Sinfoniekonzert des Kasseler Staatsorchesters mit Werken von Franz Berwald und Robert Schumann

Der Reiz des Sperrigen und Schroffen

Überragender Solist: Benjamin Schmid in Kassel. Foto: Fischer

Kassel. Leicht machte es der schwedische Komponist Franz Berwald (1796-1868) den Geigern nicht. Sein Violinkonzert cis-Moll ist gespickt mit unangenehm zu spielenden Passagen. Umso schöner, dass es sich der österreichische Geiger Benjamin Schmid (41) nicht hat nehmen lassen, das Berwald-Konzert einzustudieren und mit dem Staatsorchester in Kassel erstmals zu spielen.
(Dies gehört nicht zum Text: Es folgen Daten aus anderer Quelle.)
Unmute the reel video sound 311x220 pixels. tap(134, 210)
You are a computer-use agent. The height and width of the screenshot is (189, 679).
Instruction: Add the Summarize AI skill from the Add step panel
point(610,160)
Denn trotz mancher Sperrigkeiten hat das Stück einige Schönheiten zu bieten.

Das beginnt beim ungewöhnlichen, quasi tiefergelegten, Orchesterklang ohne Oboen und setzt sich fort in zahlreichen originellen solistischen Episoden. Gleich im ersten Satz gilt es, ungewöhnliche Staccato-Doppelgriffe klangvoll zu spielen, ehe sich eine warme Melodik entwickelt. Benjamin Schmid überwand nicht nur die technischen Hürden mit Bravour. Sein Spiel ist auch emotional so intensiv durchdrungen, dass es die Zuhörer in Bann nimmt. Dass es zudem über einen exquisiten Geigenton verfügt, zeigte er im mit feinen Arabesken verzierten stimmungsvollen Solopart des Adagios.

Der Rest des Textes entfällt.